Extracted records:
==================================================

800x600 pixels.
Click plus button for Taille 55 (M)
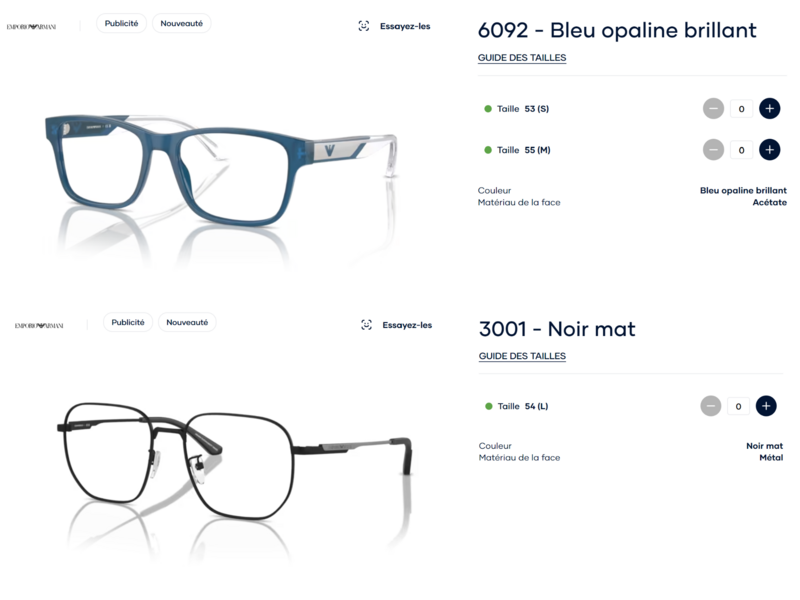pyautogui.click(x=769, y=149)
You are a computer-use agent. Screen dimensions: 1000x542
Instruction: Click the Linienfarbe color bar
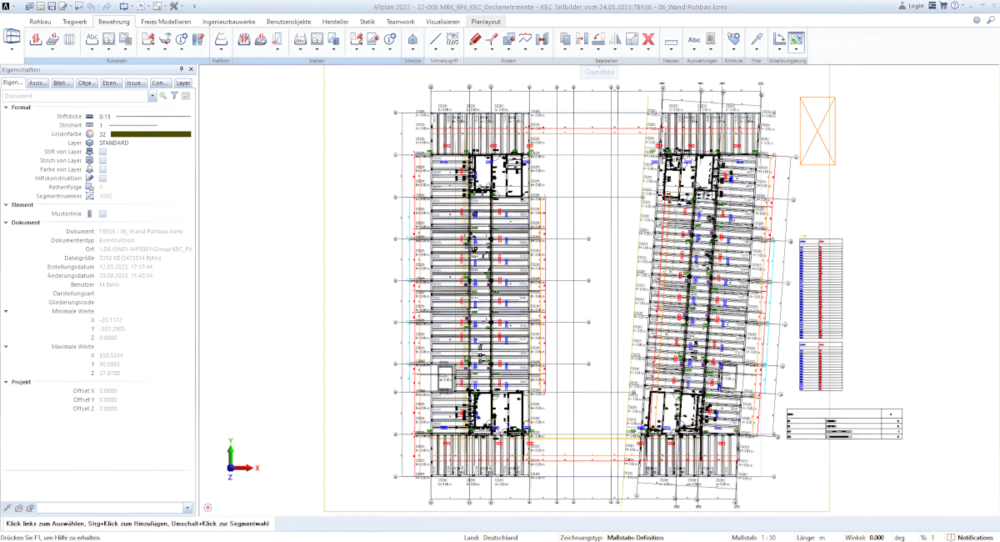(x=150, y=133)
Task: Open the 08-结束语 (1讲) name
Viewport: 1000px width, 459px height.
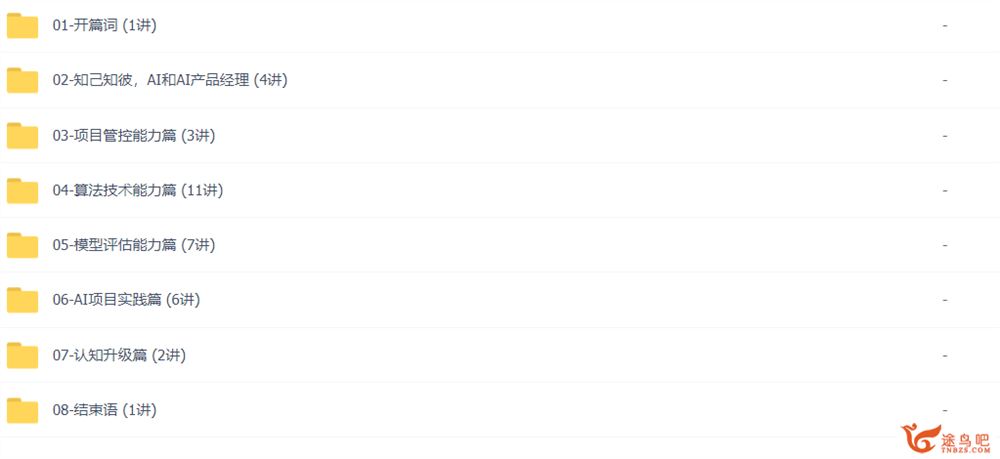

==================================================

WHAT IS NEEDED: All the lines above should be reproduced exactly, and none of the pictures.

RESULT FOR THIS TASK:
800x600 pixels.
Click plus button for Taille 55 (M)
pyautogui.click(x=769, y=149)
You are a computer-use agent. Screen dimensions: 1000x542
Instruction: Click the Linienfarbe color bar
(x=150, y=133)
Task: Open the 08-结束语 (1讲) name
Viewport: 1000px width, 459px height.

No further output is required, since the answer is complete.